Now that the river had divided itself up into the myriad channels of the delta proper, the width of each stream was narrower, and they were drifting closer to the littered streets, and could see the inhabitants better. The Lagostomes in their city did not look any better than the ones he could remember from the incident alongside the vanished Ffstretsha: if anything, the ones who had come out after the ship had seemed to be better-dressed. They wore rags and tatters and castoffs whose original identity had long since been lost. Occasionally, one saw a rare individual in slightly better order, but that was seldom. A pervasive effluvia filled the air, of too many people, too long unwashed, mixed with all the substances which had been gathered by the Great River; waste, organic chemicals, other things not so readily identifiable.

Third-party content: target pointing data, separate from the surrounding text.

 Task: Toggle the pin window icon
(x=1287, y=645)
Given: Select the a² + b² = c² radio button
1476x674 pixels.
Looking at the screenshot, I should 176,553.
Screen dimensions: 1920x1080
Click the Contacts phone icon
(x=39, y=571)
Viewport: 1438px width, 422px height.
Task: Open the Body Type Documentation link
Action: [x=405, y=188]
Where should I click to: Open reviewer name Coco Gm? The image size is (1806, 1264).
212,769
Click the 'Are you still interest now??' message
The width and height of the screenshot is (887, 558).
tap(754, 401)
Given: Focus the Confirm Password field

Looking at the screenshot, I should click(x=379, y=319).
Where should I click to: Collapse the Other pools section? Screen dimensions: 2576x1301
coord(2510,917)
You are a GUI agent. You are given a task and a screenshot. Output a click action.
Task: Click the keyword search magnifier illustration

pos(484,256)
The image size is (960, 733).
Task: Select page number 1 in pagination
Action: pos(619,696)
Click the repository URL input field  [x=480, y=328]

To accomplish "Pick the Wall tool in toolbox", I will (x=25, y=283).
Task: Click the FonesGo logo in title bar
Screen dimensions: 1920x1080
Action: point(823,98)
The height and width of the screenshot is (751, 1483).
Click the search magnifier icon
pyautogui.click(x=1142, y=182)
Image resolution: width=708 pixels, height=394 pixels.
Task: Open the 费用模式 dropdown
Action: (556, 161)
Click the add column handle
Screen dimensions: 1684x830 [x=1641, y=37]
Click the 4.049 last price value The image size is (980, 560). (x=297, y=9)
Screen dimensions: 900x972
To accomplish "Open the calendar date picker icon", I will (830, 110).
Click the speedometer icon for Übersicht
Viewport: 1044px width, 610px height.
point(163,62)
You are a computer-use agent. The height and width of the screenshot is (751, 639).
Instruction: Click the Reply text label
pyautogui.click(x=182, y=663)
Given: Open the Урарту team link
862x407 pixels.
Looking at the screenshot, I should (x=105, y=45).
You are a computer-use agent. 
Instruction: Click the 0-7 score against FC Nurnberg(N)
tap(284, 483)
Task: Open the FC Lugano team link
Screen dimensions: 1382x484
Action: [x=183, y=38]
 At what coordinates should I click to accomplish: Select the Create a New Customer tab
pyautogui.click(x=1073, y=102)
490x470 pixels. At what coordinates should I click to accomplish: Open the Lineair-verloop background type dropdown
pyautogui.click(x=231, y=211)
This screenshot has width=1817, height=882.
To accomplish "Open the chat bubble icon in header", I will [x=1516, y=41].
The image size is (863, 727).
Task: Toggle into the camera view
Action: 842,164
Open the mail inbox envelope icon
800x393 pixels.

Meure wondered what the others thought of it. For himself, he felt a great bottomless dismay; there was nothing in his experience or knowledge like this. Monsalvat seemed to be a way of life humanity had tried hard to forget. He said as much to Morgin, sharing one of the sweeps with the middle-aged Embasee.
Morgin ruminated long upon an answer, or perhaps whole families of answers. Finally, he replied, “I know Kepture and Chengurune by direct experience, Glordune by repute, which is adequate for my purposes, and Cantou by longing, which I do not expect to attain. Kepture is . . . rather harsher, shall we say, then Chengurune, but not quite so abrupt and unforgiving as Glordune. But these are differences of degree, not of kind. All peoples I have known seem to live lives of greater or lesser complexity, all deriving something valuable from the reality they inhabit. I have heard you off-worlders speak of things and thought that things sound more peaceable on your worlds, and it is a wonder to me, for even in Cantou, men strive and hate and slay. And in Glordune? Ah, that is beyond even some of us Aceldamans.” He shook his head, as if something was beyond his ability to describe it.